O deputado federal Rodolfo Nogueira (PL-MS) apresentou o Projeto de Lei nº 3.657/2026, que propõe a proibição da exploração, operação, oferta e divulgação das chamadas bets em todo o território nacional. A proposta revoga os dispositivos legais que autorizaram e regulamentaram as apostas de quota fixa no país e, se aprovada pelo Congresso Nacional, impedirá o funcionamento legal das plataformas de apostas esportivas e jogos on-line no Brasil. (Atlas Público)
O projeto alcança apostas esportivas, cassinos on-line, roletas, caça-níqueis, jogos de cartas, jogos instantâneos virtuais e modalidades conhecidas como “crash”, entre elas o popular “jogo do aviãozinho”. O texto também determina a revogação das autorizações concedidas às empresas que atualmente atuam no mercado brasileiro. (Atlas Público)
Para Rodolfo Nogueira, a regulamentação da atividade não resolve os impactos sociais provocados pelas apostas.
“Não existe regulamentação capaz de transformar em benefício para a sociedade uma atividade que destrói famílias, captura o salário do trabalhador e estimula o endividamento. As bets se tornaram uma epidemia econômica e social no Brasil.”

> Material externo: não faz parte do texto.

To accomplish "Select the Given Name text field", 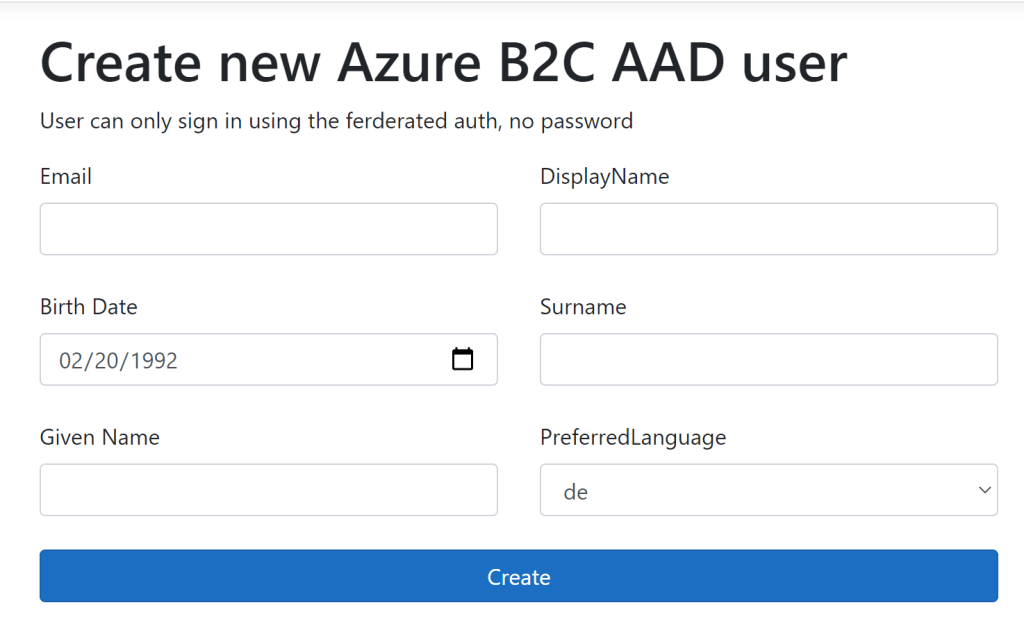I will (268, 489).
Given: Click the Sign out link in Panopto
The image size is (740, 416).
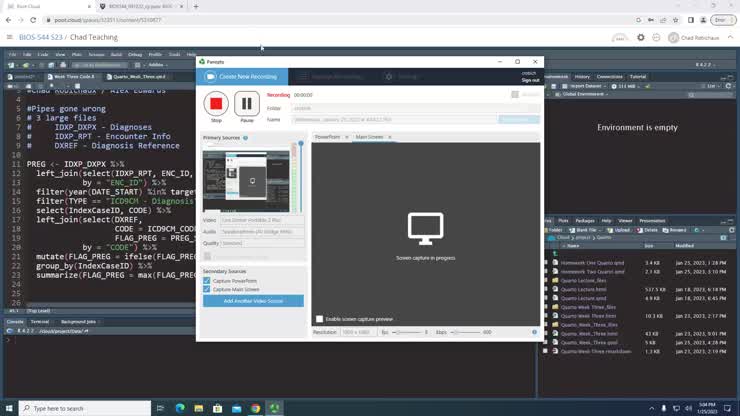Looking at the screenshot, I should (x=529, y=80).
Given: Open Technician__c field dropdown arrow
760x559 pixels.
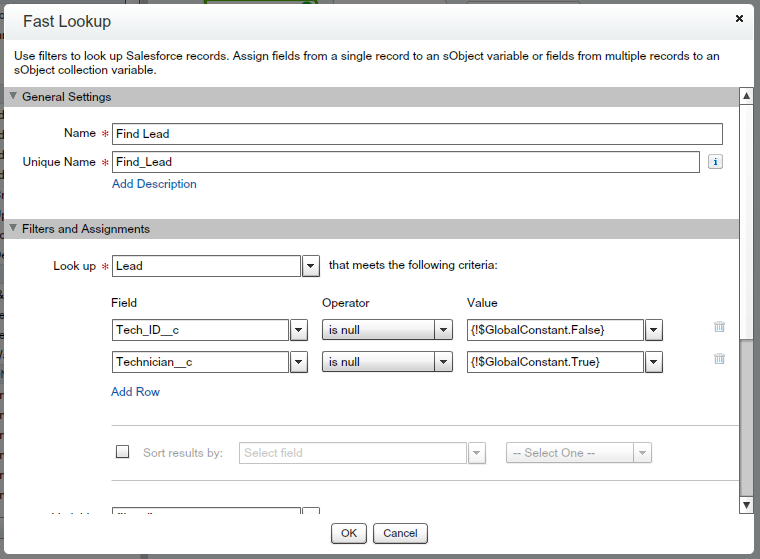Looking at the screenshot, I should click(298, 362).
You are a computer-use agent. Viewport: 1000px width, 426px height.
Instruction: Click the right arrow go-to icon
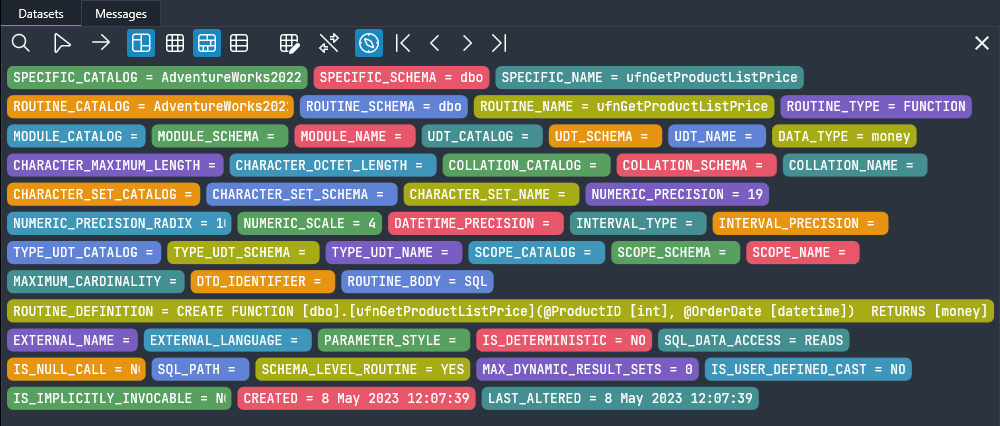pos(101,42)
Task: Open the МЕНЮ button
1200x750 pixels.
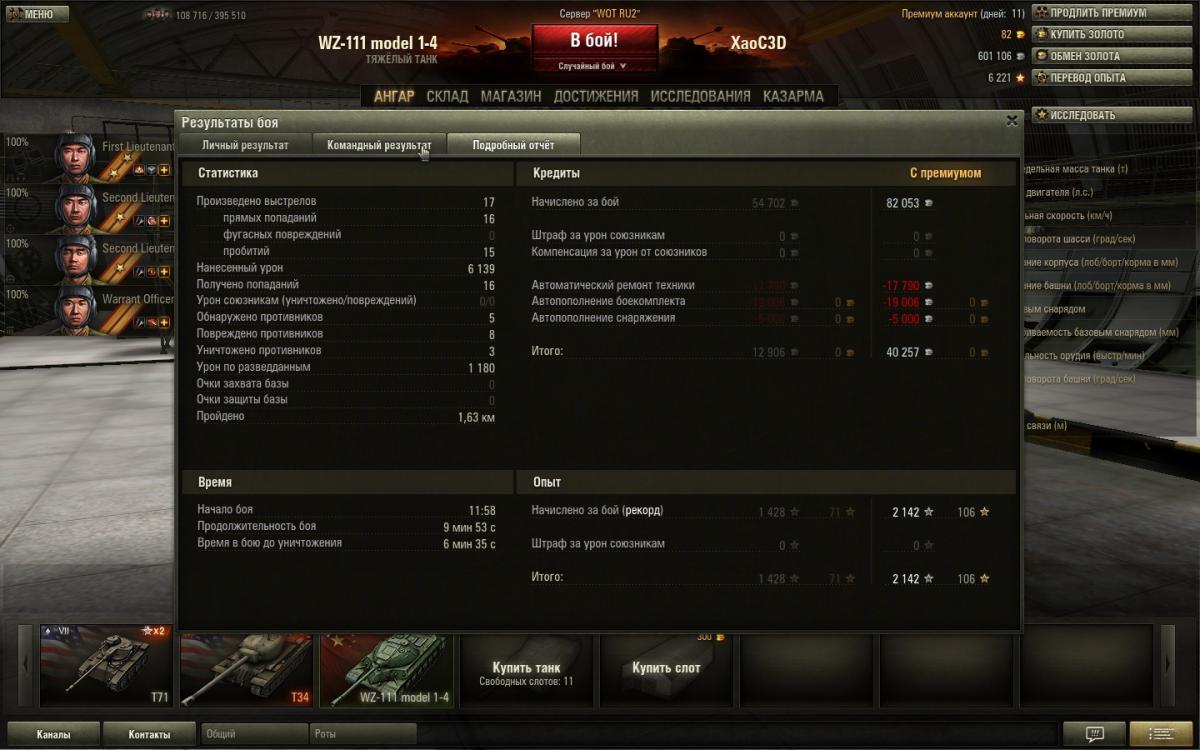Action: click(x=37, y=14)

Além da proibição das plataformas, a proposta veta qualquer forma de publicidade, propaganda, patrocínio ou promoção realizada por casas de apostas, incluindo anúncios em emissoras de televisão, rádios, jornais, redes sociais, uniformes de clubes, estádios, competições esportivas e conteúdos produzidos por influenciadores digitais.
O projeto também estabelece que a Agência Nacional de Telecomunicações (Anatel) adote medidas para bloquear sites e aplicativos de apostas, determinando ainda que provedores de internet, lojas de aplicativos e serviços de hospedagem cumpram as ordens de bloqueio e remoção previstas na lei.
Na justificativa da proposta, o parlamentar cita dados do Banco Central indicando que os brasileiros transferiram aproximadamente R$ 30 bilhões por mês para plataformas de apostas entre janeiro e março de 2025. Também menciona levantamento da Confederação Nacional do Comércio (CNC), segundo o qual cerca de R$ 143 bilhões deixaram de circular no comércio varejista desde 2023 em razão dos recursos destinados às apostas. O texto ainda afirma que aproximadamente R$ 3 bilhões recebidos por beneficiários do Bolsa Família foram enviados às plataformas em agosto de 2024 e cita estudo que estima em R$ 38,8 bilhões por ano os prejuízos sociais relacionados ao vício em jogos. (Atlas Público)
Segundo Rodolfo Nogueira, os impactos das apostas vão além das perdas financeiras.
“Estamos falando de dinheiro que deveria estar comprando comida, pagando aluguel, movimentando o comércio e garantindo o sustento das famílias. Em vez disso, está sendo drenado por plataformas que lucram com o vício e com o desespero da população.”
Ao defender a proposta, o deputado afirmou que o avanço das bets representa um problema de saúde pública e de proteção às famílias brasileiras.
“Essa não é uma luta de direita ou de esquerda. É uma luta pelas famílias, pela saúde mental, pela dignidade e pela vida dos brasileiros.”